Массовый спорт получил распространение в СССР с самого основания нового государства[377]
. Это касалось и футбола — вида спорта, популярного уже тогда во всем мире. Зрелищный спорт, как точно подметил английский историк Роберт Эдельман, в строгом смысле противоречит марксизму, так как он способствует «овеществлению» и эксплуатации профессиональных игроков, пропагандирует соперничество и создает иерархии, к тому же как массовое развлечение служит потребительским инстинктам[378]. Тем не менее футбол становится особенно популярным среди рабочих, которые в ходе индустриализации все более концентрируются в городах[379]. Симптоматично и символично, что советский футбол институционализируется как раз в период консервативной национальной стабилизации Советского Союза[380]. В 1936 году учреждается фубольная лига СССР и проводится первый всесоюзный чемпионат, который с тех пор, за исключением периода Второй мировой войны, будет проводиться ежегодно. В том же году ратифицируется сталинская конституция, запрещаются аборты и усложняется процедура разводов[381]. Контроль над рождаемостью и укрепление института семьи являются симптомами (сталинской) биополитики и новой национальной идеологии[382]. В культурной сфере также происходит стандартизация и унификация. В начале 1930-х годов, к примеру, социалистический реализм становится обязательным творческим методом в искусстве и литературе[383].Репрезентативно-абстрактная функция футбола в обществе содействует и его абстрагированию в советском кино. Так, если команду рассматривать как воплощение воображаемой нации, которая благодаря ей становится видимой, осязаемой и измеряемой и в этом качестве индентифицируется для большинства населения[384]
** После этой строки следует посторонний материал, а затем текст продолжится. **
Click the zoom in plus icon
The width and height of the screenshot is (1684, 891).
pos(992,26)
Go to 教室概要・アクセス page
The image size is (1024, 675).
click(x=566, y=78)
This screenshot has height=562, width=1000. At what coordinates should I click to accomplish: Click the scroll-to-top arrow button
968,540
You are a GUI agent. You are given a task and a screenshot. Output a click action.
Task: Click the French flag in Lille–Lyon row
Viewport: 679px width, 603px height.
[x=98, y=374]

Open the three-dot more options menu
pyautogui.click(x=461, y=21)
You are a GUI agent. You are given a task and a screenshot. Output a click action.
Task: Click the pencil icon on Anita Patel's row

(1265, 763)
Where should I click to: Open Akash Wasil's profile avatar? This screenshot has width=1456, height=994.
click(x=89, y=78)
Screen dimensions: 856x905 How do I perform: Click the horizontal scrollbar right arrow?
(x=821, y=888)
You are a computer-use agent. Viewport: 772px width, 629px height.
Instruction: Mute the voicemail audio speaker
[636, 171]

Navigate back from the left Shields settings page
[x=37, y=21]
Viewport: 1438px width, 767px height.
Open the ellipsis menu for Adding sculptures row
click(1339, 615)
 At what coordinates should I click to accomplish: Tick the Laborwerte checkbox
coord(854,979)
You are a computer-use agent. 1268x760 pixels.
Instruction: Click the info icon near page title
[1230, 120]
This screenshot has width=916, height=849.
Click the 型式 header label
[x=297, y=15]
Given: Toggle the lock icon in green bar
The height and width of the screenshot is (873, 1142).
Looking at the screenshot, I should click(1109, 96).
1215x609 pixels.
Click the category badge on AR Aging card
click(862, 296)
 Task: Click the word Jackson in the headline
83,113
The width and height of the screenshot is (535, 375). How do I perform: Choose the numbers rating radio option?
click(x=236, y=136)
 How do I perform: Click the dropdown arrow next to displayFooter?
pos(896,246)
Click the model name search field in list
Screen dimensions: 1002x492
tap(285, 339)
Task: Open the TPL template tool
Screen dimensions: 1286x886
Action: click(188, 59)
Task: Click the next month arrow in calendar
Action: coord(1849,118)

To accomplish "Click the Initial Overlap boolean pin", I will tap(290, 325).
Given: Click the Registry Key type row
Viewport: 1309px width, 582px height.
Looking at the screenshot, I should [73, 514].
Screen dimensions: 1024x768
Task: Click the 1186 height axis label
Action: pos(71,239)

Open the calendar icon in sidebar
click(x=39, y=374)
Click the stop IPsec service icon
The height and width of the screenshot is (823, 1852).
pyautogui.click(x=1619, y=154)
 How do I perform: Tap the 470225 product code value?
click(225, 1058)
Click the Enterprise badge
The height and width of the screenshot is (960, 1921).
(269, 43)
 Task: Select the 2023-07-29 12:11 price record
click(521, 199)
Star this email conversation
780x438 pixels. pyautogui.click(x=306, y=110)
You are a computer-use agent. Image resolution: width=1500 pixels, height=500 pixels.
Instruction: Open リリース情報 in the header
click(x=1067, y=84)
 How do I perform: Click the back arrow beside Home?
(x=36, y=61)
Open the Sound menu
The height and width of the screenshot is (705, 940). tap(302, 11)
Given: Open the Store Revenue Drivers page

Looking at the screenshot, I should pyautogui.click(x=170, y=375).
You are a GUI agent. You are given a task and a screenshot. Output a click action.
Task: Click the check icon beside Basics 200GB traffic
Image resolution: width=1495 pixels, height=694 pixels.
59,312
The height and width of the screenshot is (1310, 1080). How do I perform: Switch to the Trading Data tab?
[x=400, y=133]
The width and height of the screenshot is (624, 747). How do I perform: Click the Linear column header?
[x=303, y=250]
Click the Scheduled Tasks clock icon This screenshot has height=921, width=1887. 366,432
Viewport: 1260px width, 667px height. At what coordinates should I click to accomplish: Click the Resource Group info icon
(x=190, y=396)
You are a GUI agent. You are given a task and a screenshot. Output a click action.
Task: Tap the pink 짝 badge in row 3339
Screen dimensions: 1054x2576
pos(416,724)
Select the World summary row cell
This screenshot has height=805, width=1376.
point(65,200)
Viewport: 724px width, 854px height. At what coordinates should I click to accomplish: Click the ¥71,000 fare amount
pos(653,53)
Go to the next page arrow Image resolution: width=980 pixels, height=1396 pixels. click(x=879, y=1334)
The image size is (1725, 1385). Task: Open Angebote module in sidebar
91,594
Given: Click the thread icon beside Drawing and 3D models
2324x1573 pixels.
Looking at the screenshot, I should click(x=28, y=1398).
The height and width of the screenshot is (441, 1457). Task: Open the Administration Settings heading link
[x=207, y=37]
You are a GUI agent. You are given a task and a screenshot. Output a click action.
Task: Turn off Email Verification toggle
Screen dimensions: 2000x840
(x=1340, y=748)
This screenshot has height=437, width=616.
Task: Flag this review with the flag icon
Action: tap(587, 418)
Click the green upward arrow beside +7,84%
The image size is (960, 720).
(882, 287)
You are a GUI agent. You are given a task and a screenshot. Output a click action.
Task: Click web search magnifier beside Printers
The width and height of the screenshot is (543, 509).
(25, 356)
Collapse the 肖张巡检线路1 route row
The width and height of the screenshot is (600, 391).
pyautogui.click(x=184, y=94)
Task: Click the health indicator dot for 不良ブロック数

, то футбол является моделью, наделенной определенными визуально-эстетическими и политическими качествами. Впрочем, футбол со своей логикой и динамичностью не полностью растворяется в национальной символике, а сохраняет гетеротопные элементы. В советском кино, например, футбол играет роль абстрактной модели общества, с помощью которой проигрывается, дискутируется и тестируется актуальная идея коллективности[385]. Абстрагирование футбола способствует его превращению в кино, которое само использует символический язык и типизацию, в своего рода лабораторию коллективности. Это происходит в противоположность переживанию и восприятию реального футбола в СССР. Как показал Эдельман, популярность футбола связана с тем, что болельщики на матчах могли развлекаться и получать удовольствие вне идеологических дисциплинарных рамок и государственной цензуры[386]. Ничего подобного не происходит в кино. Подобно другим советским фильмам того времени, киноленты на тему футбола развивают советскую субъективность на пересечении коллективного и индивидуального[387], причем речь идет, в силу массового характера футбола и его командной структуры, прежде всего о коллективе. Фильмы на колхозные и производственные темы обыгрывают «реальные» исторические отношения, которые, конечно же, идеологически видоизменены и эстетизированы, но все они изображают классовую принадлежность, существующую и вне кино. Кино о футболе является, напротив, экспериментальной моделью (воображаемой и желанной) социалистической коллективности, растворяя различия и объединяя всех. Это своего рода лаборатория, где коллектив может пробовать, испытывать и легитимировать свои регулятивные механизмы. Как только технически становится возможным, камера показывает заполненный зрителями стадион сверху, отсылая к античному театру и играм гладиаторов на римских аренах, что как раз и подчеркивает лабораторную ситуацию: мы видим, что игроки и зрители отделены от «нормального» социального пространства. Мы в качестве зрителей при этом наблюдаем за болельщиками футбольного матча. Таким образом, демонстрируется сама ситуация зрительской рецепции и тематизируется взгляд кинопублики. Большой коллектив на стадионе, в свою очередь, наблюдает за малым коллективом, который является одновременно и частью, и представителем большого, пробует и отражает правила всего коллектива в целом.